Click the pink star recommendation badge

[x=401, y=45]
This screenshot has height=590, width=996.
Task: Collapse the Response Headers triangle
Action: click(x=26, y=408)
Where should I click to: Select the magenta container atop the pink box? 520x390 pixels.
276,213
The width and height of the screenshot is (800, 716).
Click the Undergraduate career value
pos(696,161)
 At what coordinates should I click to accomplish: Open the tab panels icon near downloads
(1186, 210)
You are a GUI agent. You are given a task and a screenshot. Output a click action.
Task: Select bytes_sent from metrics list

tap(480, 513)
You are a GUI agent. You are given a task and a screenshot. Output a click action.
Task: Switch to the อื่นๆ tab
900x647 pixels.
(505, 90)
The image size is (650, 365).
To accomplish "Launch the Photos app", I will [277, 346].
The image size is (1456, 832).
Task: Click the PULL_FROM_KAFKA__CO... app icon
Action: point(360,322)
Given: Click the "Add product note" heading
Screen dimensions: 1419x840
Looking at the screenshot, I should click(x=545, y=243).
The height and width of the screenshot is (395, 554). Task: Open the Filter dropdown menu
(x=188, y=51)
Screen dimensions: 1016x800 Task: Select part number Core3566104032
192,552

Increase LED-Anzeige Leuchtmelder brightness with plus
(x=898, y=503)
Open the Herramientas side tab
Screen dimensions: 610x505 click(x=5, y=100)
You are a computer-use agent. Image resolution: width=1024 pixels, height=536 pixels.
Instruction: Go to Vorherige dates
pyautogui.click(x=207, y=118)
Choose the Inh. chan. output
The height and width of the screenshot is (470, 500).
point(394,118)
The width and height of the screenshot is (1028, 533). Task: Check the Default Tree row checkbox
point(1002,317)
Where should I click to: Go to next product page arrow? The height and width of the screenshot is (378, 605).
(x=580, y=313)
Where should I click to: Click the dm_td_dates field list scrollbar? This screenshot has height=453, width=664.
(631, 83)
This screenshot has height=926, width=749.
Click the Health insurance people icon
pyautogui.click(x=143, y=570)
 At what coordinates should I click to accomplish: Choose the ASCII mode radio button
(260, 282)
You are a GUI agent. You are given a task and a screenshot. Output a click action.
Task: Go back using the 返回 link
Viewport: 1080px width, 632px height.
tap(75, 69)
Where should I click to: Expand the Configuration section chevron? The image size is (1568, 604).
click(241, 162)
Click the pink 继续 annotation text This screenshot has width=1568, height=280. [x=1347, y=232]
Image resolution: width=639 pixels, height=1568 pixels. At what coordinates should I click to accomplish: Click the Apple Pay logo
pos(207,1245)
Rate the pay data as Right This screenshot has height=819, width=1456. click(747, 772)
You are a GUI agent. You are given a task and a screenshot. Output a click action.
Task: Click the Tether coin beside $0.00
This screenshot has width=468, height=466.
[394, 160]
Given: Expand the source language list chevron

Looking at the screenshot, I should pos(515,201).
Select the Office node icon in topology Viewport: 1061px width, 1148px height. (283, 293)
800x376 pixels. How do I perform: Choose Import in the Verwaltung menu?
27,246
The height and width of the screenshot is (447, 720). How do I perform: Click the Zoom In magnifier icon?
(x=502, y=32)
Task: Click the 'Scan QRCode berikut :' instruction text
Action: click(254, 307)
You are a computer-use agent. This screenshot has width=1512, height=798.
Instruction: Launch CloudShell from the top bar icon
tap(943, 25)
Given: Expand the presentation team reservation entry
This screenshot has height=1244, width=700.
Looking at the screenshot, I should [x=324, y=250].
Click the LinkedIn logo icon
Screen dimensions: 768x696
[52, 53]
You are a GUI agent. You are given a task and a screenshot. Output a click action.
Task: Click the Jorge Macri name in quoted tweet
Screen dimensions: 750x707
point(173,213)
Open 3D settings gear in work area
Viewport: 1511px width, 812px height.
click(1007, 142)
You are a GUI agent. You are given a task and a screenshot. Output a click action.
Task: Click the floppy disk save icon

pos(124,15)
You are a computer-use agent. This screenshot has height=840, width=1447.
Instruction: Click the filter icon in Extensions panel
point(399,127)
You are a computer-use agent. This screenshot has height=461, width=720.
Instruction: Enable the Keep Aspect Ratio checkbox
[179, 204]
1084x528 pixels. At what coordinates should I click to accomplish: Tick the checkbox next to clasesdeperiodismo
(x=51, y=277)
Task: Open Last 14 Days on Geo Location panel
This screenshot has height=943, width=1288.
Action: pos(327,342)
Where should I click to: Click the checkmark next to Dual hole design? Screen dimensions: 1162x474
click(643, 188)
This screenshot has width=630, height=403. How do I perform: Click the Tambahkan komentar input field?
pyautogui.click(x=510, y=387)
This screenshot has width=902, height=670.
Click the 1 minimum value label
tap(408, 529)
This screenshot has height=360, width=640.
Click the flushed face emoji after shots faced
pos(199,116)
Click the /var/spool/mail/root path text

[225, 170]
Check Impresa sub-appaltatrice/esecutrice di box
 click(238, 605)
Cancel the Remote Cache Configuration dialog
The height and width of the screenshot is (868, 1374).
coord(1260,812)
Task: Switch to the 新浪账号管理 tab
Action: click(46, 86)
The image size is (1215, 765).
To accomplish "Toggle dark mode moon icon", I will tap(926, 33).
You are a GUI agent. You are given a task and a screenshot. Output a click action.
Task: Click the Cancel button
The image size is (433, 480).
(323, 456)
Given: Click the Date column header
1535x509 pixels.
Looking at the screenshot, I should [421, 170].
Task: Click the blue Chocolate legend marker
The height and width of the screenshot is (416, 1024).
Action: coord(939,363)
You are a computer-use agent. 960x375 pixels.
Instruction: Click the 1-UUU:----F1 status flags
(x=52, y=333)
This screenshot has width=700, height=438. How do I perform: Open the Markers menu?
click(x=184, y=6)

_ _ _ _ _ _ _

### What the task asks
An exact copy of every line above is needed.

### Solution to this task
Click the pink star recommendation badge

[x=401, y=45]
This screenshot has height=590, width=996.
Task: Collapse the Response Headers triangle
Action: click(x=26, y=408)
Where should I click to: Select the magenta container atop the pink box? 520x390 pixels.
276,213
The width and height of the screenshot is (800, 716).
Click the Undergraduate career value
pos(696,161)
 At what coordinates should I click to accomplish: Open the tab panels icon near downloads
(1186, 210)
You are a GUI agent. You are given a task and a screenshot. Output a click action.
Task: Select bytes_sent from metrics list

tap(480, 513)
You are a GUI agent. You are given a task and a screenshot. Output a click action.
Task: Switch to the อื่นๆ tab
900x647 pixels.
(505, 90)
The image size is (650, 365).
To accomplish "Launch the Photos app", I will [277, 346].
The image size is (1456, 832).
Task: Click the PULL_FROM_KAFKA__CO... app icon
Action: point(360,322)
Given: Click the "Add product note" heading
Screen dimensions: 1419x840
Looking at the screenshot, I should click(x=545, y=243).
The height and width of the screenshot is (395, 554). Task: Open the Filter dropdown menu
(x=188, y=51)
Screen dimensions: 1016x800 Task: Select part number Core3566104032
192,552

Increase LED-Anzeige Leuchtmelder brightness with plus
(x=898, y=503)
Open the Herramientas side tab
Screen dimensions: 610x505 click(x=5, y=100)
You are a computer-use agent. Image resolution: width=1024 pixels, height=536 pixels.
Instruction: Go to Vorherige dates
pyautogui.click(x=207, y=118)
Choose the Inh. chan. output
The height and width of the screenshot is (470, 500).
point(394,118)
The width and height of the screenshot is (1028, 533). Task: Check the Default Tree row checkbox
point(1002,317)
Where should I click to: Go to next product page arrow? The height and width of the screenshot is (378, 605).
(x=580, y=313)
Where should I click to: Click the dm_td_dates field list scrollbar? This screenshot has height=453, width=664.
(631, 83)
This screenshot has height=926, width=749.
Click the Health insurance people icon
pyautogui.click(x=143, y=570)
 At what coordinates should I click to accomplish: Choose the ASCII mode radio button
(260, 282)
You are a GUI agent. You are given a task and a screenshot. Output a click action.
Task: Go back using the 返回 link
Viewport: 1080px width, 632px height.
tap(75, 69)
Where should I click to: Expand the Configuration section chevron? The image size is (1568, 604).
click(241, 162)
Click the pink 继续 annotation text This screenshot has width=1568, height=280. [x=1347, y=232]
Image resolution: width=639 pixels, height=1568 pixels. At what coordinates should I click to accomplish: Click the Apple Pay logo
pos(207,1245)
Rate the pay data as Right This screenshot has height=819, width=1456. click(747, 772)
You are a GUI agent. You are given a task and a screenshot. Output a click action.
Task: Click the Tether coin beside $0.00
This screenshot has width=468, height=466.
[394, 160]
Given: Expand the source language list chevron

Looking at the screenshot, I should pos(515,201).
Select the Office node icon in topology Viewport: 1061px width, 1148px height. (283, 293)
800x376 pixels. How do I perform: Choose Import in the Verwaltung menu?
27,246
The height and width of the screenshot is (447, 720). How do I perform: Click the Zoom In magnifier icon?
(x=502, y=32)
Task: Click the 'Scan QRCode berikut :' instruction text
Action: click(254, 307)
You are a computer-use agent. This screenshot has width=1512, height=798.
Instruction: Launch CloudShell from the top bar icon
tap(943, 25)
Given: Expand the presentation team reservation entry
This screenshot has height=1244, width=700.
Looking at the screenshot, I should [x=324, y=250].
Click the LinkedIn logo icon
Screen dimensions: 768x696
[52, 53]
You are a GUI agent. You are given a task and a screenshot. Output a click action.
Task: Click the Jorge Macri name in quoted tweet
Screen dimensions: 750x707
point(173,213)
Open 3D settings gear in work area
Viewport: 1511px width, 812px height.
click(1007, 142)
You are a GUI agent. You are given a task and a screenshot. Output a click action.
Task: Click the floppy disk save icon

pos(124,15)
You are a computer-use agent. This screenshot has height=840, width=1447.
Instruction: Click the filter icon in Extensions panel
point(399,127)
You are a computer-use agent. This screenshot has height=461, width=720.
Instruction: Enable the Keep Aspect Ratio checkbox
[179, 204]
1084x528 pixels. At what coordinates should I click to accomplish: Tick the checkbox next to clasesdeperiodismo
(x=51, y=277)
Task: Open Last 14 Days on Geo Location panel
This screenshot has height=943, width=1288.
Action: pos(327,342)
Where should I click to: Click the checkmark next to Dual hole design? Screen dimensions: 1162x474
click(643, 188)
This screenshot has width=630, height=403. How do I perform: Click the Tambahkan komentar input field?
pyautogui.click(x=510, y=387)
This screenshot has width=902, height=670.
Click the 1 minimum value label
tap(408, 529)
This screenshot has height=360, width=640.
Click the flushed face emoji after shots faced
pos(199,116)
Click the /var/spool/mail/root path text

[225, 170]
Check Impresa sub-appaltatrice/esecutrice di box
 click(238, 605)
Cancel the Remote Cache Configuration dialog
The height and width of the screenshot is (868, 1374).
coord(1260,812)
Task: Switch to the 新浪账号管理 tab
Action: click(46, 86)
The image size is (1215, 765).
To accomplish "Toggle dark mode moon icon", I will tap(926, 33).
You are a GUI agent. You are given a task and a screenshot. Output a click action.
Task: Click the Cancel button
The image size is (433, 480).
(323, 456)
Given: Click the Date column header
1535x509 pixels.
Looking at the screenshot, I should [421, 170].
Task: Click the blue Chocolate legend marker
The height and width of the screenshot is (416, 1024).
Action: coord(939,363)
You are a computer-use agent. 960x375 pixels.
Instruction: Click the 1-UUU:----F1 status flags
(x=52, y=333)
This screenshot has width=700, height=438. How do I perform: Open the Markers menu?
click(x=184, y=6)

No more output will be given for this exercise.